TEXT FOR ANALYSIS:
May is National Photograph Month! Why not mark the occasion by remembering the Irish man who invented a method of taking color photos. 

John Joly, an Irish physicist and inventor working at Trinity College, invented dozens of innovative products, including a system of color photography based on taking and viewing photographs on plates with many narrow lines in three different colors: red, green, and blue.

The Joly Color Screen used a glass photographic plate as a filter to produce a limited-color transparency that could be viewed by transmitted life in a viewing screen. 

The color screen was sold commercially from 1895 and remained on the markets for several years. However, it was expensive and images rarely had a natural color and the screen was eventually phased out as newer models and techniques became available. 

Born in Co Offaly in 1857, Joly lived a colorful life full of invention and innovation. 

He graduated from Trinity College as an engineer in 1882 and became an assistant professor in civil engineering shortly afterward.

He was appointed professor of geology in 1897 and went on to write a staggering 270 papers and several books in addition to his several inventions. 

Most notable among Joly's inventions was arguably his development of radiotherapy to treat cancer patients. 

Joly developed a method of extracting radium and using it to treat cancer patients, a method later adopted in hospitals around the world.

ENTRIES SUPPLIED:
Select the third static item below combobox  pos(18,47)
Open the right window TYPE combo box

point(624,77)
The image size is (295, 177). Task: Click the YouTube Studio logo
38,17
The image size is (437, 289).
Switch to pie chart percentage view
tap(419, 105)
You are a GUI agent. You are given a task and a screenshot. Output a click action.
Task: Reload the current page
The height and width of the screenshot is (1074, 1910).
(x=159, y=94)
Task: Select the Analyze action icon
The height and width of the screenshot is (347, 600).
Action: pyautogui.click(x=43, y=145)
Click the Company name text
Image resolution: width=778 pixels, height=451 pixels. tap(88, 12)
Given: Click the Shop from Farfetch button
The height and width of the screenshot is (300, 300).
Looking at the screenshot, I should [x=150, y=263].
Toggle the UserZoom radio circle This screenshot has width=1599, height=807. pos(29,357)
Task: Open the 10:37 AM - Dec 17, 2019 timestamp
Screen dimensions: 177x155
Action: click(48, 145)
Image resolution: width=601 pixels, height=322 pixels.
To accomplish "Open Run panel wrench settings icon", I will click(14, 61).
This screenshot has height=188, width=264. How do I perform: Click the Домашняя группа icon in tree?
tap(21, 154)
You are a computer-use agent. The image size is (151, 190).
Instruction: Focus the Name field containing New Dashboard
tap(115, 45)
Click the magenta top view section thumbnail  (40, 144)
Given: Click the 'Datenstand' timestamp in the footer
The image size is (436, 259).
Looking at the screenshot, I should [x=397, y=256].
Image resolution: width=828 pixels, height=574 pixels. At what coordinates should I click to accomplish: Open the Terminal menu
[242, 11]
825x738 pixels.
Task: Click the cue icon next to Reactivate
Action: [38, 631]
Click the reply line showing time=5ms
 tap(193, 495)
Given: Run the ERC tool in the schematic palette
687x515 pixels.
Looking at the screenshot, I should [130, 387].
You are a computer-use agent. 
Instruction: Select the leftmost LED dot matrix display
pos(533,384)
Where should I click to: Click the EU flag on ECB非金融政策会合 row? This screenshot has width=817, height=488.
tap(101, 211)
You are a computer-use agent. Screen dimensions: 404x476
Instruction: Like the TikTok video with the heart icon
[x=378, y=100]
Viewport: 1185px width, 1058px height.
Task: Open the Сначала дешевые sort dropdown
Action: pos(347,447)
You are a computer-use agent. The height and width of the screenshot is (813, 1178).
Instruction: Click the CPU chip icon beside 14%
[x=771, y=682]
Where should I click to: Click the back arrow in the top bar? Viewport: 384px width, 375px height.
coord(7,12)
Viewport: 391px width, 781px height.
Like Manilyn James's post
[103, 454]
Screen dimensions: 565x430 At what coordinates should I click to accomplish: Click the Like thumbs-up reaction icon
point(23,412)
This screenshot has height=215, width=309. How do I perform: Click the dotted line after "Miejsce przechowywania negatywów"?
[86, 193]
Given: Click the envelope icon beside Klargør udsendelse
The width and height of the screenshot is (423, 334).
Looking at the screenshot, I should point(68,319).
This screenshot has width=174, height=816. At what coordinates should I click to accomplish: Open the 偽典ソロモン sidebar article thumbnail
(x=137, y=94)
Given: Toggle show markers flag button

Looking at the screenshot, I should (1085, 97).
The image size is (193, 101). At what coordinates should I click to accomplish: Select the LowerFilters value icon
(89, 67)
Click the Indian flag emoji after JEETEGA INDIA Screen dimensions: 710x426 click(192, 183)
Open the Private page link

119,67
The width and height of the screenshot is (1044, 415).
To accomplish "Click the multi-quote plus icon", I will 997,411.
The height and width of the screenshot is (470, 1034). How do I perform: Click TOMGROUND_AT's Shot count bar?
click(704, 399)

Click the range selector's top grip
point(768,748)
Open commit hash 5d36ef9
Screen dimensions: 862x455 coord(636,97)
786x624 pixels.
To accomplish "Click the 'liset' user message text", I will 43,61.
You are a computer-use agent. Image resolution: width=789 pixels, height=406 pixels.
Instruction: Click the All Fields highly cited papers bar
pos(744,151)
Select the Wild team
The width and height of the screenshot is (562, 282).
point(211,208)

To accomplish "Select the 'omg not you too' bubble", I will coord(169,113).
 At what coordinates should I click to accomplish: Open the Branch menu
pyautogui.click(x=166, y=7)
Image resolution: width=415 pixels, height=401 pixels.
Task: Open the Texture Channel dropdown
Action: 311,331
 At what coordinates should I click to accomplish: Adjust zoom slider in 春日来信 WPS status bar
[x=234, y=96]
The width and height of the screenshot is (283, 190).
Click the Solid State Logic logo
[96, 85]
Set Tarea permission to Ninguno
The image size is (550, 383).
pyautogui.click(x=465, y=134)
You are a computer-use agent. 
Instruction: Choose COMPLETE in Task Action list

QUESTIONS:
[a] Answer these questions about the article on John Joly:
(i) From what year was the Joly Color Screen sold commercially?
(ii) In which county was Joly born?
(iii) How many papers did Joly write?
[b] Carry on writing the article on John Joly, starting after its final sentence.
The entries are separate material and have no connection to the article on John Joly.

SOLVED PROBLEMS:
[a]
(i) 1895
(ii) Co Offaly
(iii) 270

[b]
Joly, along with his colleague Henry Dixon also put forward the cohesion-tension theory to explain how water moves upwards in plants in 1894. To this day, the theory is the most widely accepted explanation for how water moves through a plant's system. 

He also discussed theories of using radium in the earth's crust and sodium in the earth's seas to measure the earth's age.

Although the sodium method was later proven incorrect, it did radically alter the results of other methods at the time which previously estimated that the earth was about 20 million years old. Joly's estimation placed the earth at about 100 million years old.  

One of the most brilliant Irish scientists of his generation, John died in December 1933 and is buried in Mount Jerome Cemetary on the south side of Dublin. 

A crater on Mars was named after him 40 years after his death.